──────── Provided passage ────────

Restaurant information
- Established: 1918
- Owner: Augie Perry
- Food type: Southwestern
- Location: 35900 Old Black Canyon Hwy, Black Canyon City, AZ 85324
- Coordinates: 34°02′55″N 112°08′57″W﻿ / ﻿34.0486°N 112.1492°W
- Website: rockspringscafe.com

= Rock Springs Cafe =

Restaurant in Arizona

The Rock Springs Cafe is a restaurant and rest stop in Black Canyon City, Arizona, along the I-17 highway. Founded in 1918, it is a popular area for locals and tourists and serves Southwestern dishes. It is one of the oldest restaurants in Arizona.

==History==
The building the restaurant is located in was originally built in 1918 by Ben Warner as a general store for motorists passing through the area when traveling from Prescott to Phoenix. The location is near a natural spring source. He opened a hotel nearby in 1924. The general store may have sold alcohol illegally during the Prohibition era as a copper still was found in the building's attic. Rock Springs continued to develop more as the 20th century passed, with the hotel and store staying open and being the residence for Warner's family. The Goldwater family, Tom Mix, John and Cindy McCain, Matthew McConaughey, Charlie Sheen, Gary Busey, and Jean Harlow all frequented the area. The area was known on maps as Rock Springs and was the location of the only telephone nearby for a long while. Warner became the postmaster in 1955. The restaurant celebrated its centennial in October 2018 with a music festival. As of 2024, the "village" has grown to include a farmers' market, bakery, art studio, event center, and gas station.

──────── Extracted information ────────

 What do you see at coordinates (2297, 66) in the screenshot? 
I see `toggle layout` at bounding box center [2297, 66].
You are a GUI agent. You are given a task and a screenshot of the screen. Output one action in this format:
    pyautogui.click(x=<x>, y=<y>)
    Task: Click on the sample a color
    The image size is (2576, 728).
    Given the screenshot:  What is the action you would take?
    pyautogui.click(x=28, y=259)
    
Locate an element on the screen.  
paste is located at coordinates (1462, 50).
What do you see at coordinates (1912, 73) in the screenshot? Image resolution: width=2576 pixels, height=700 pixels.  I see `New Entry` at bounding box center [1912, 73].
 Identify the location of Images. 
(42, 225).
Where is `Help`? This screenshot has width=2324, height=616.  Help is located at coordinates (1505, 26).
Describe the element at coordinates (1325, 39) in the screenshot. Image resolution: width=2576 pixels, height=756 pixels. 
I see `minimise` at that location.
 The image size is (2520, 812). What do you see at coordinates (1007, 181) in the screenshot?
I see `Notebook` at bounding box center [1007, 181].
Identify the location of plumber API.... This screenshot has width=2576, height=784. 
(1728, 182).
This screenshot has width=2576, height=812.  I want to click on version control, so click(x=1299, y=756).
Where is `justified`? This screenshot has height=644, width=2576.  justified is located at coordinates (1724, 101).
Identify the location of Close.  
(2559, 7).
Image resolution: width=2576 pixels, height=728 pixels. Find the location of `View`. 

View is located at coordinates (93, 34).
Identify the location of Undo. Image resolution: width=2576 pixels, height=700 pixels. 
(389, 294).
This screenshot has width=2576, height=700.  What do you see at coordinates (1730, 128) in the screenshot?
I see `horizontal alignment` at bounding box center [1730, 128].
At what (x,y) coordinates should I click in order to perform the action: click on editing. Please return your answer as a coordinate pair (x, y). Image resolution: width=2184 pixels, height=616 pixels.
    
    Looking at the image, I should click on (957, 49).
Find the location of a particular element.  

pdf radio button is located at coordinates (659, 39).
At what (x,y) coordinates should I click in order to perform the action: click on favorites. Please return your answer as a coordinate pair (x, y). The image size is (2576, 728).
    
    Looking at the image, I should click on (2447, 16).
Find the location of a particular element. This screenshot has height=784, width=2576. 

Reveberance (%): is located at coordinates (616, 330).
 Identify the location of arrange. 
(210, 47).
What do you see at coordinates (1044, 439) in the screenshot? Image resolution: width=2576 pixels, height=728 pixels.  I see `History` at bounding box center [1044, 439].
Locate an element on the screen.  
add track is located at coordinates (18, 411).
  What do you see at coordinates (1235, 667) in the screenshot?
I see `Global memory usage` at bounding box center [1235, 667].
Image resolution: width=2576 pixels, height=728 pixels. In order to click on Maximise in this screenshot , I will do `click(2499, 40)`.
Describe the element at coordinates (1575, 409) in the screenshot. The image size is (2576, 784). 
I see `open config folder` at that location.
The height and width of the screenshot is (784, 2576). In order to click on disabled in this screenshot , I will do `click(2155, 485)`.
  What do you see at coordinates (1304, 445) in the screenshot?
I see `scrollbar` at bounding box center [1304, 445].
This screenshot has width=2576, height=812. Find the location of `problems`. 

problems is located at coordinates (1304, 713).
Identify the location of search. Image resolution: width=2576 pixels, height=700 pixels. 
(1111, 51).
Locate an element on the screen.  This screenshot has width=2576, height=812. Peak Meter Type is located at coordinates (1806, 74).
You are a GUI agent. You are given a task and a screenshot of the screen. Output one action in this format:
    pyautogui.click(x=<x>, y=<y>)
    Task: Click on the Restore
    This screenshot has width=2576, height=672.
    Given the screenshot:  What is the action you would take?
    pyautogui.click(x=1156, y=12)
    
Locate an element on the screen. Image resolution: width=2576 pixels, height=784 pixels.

────────

Things to do:
#1 In the Rock Springs Cafe article, what discovery suggests the general store may have sold alcohol during Prohibition?
#2 Write the next part of the Rock Springs Cafe article, picking up right after its final sentence.

Answers given:
#1 A copper still was found in the building's attic.

#2
==Menu==
Rock Springs Cafe has an extensive menu serving courses for all three meals. For breakfast, it offers pancakes, buttermilk biscuits, French toast, bagels, sirloin steak, chicken steak, grits, oatmeal, omelettes, breakfast burritos, parfait, and hash. For lunch, the restaurant serves burgers, melts, cheesesteaks, Reubens, fish and chips, cobb salad, macaroni and cheese, buffalo wings, onion rings, and ribs. During dinner, the menu consists of fried chicken, meatloaf, liver, chicken pot pie, corn on the cob, coleslaw, baked potato, mashed potato, cowboy beans, cornbread, sweet potato fries, pulled pork, and brisket. The restaurant is also known for its homemade pies. There are 21 different pies, with 4 cream, 7 fruit, and 10 specialty. Its signature pie is a Jack Daniel's pecan pie. The pies were first added to the menus in the 1930s, but became popular in the 50s and 60s.